A study conducted in South Africa, found that: “Many overweight and obese South African women do not want to lose weight although they may be aware of the health consequences of being overweight”. Besides, some women associated being skinny with disease and/or HIV/AIDS. Another study, connected those causes of stigma around weight, among other things, to all countries in the African region. Therefore, it is recommended to all countries struggling with high prevalence of overweight and/or obesity to put prevention programs in place to prevent- and reverse obesity. But nevertheless focus on changing the internal willingness of those aimed at. This can be provided with educational programs on why a healthy diet and weight are important.
Final note
First of all, it is important to note that one approach or measure can work in one country or region, but might not have the same sought after effect in another place.
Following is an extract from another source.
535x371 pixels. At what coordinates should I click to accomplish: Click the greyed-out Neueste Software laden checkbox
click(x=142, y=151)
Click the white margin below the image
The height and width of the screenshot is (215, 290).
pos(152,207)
Therefore, it is recommended to launch pilots, to see if the approach works in the aimed region. As recommended by the WHO and as it works in South Africa, a community-based approach for (MDR-)TB is a good example of this. Furthermore, all countries in Southern Africa should not solely invest in prevention programs for overweight and obesity to prevent T2DM, but also put effort in providing educational programs to reduce the stigma concerning thinness. Lastly, countries should invest in communication with each other, so effective approaches can easily be implemented across borders.